Subscription models bring a new level of complexity — deferred revenue, monthly recurring revenue churn, customer churn — but it also brings benefits: sticky revenue streams that one-and-done business models can’t achieve, low cost of goods, and gross margins that increase with scale. One of the easiest levers to pull is the cost of your monthly subscription model.
Any freshman business student can tell you that the two sure-fire ways to increase profitability are to decrease costs or increase revenues. The SaaS structure, however, is a little more complicated — SaaS makes money on a subscription model rather than a one-time sale. It doesn’t fit neatly into the classic business school “widget” model.
With SaaS, you can increase profitability by decreasing customer acquisition cost or by increasing the value of each customer you acquire. This post by Justin Mares, co-author of Traction, looks at how underpricing your monthly subscription can dramatically handicap your revenue growth.
The magic of compounding
For those of you who need a refresher, compounding is when you have an asset that generates earnings (such as a monthly subscription), and those earnings are reinvested to generate their own earnings. Think compound interest.

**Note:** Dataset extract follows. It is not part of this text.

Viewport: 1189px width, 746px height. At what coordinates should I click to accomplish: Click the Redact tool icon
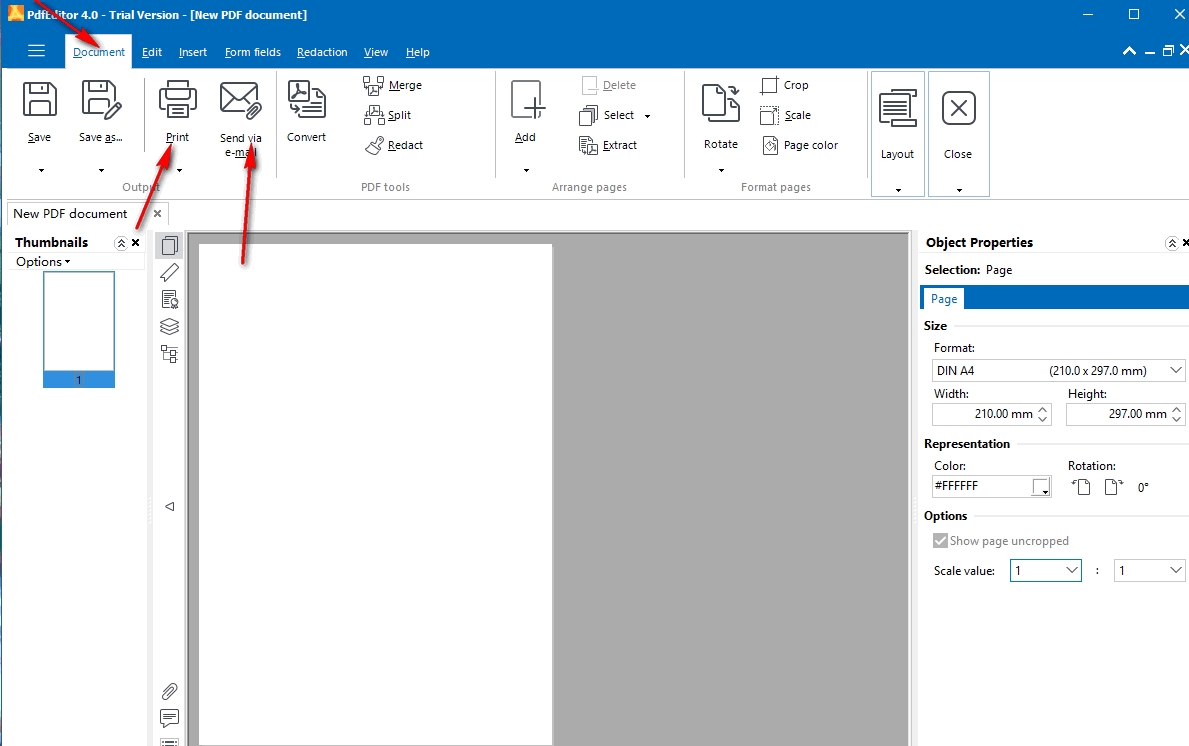pos(375,145)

Mares points out that raising the price of your monthly subscription can (depending on your customer acquisition cost) dramatically compound your revenue growth. In his example, Mares looks at a product with a CAC of $16.67 that’s priced at either $10 a month or $29 a month. If you start with one customer paying you $10 a month and reinvest revenues, it compounds to $1420 a month in revenue after only one year.
But if you charge $29 a month (remember that your CAC is $16.67) it compounds at a much, much higher rate, and after 12 months, you’re making north of $1M in monthly revenue.
This is an extreme and very simple example—in reality, raising the price of your product affects everything from customer retention to conversion rate to available market—but it proves a useful point. Underpricing your product means you’re undercutting future revenues, which in turn decreases your ability to develop new features or product lines, build a strong sales team, and scale up customer success to help you keep the revenue flowing in.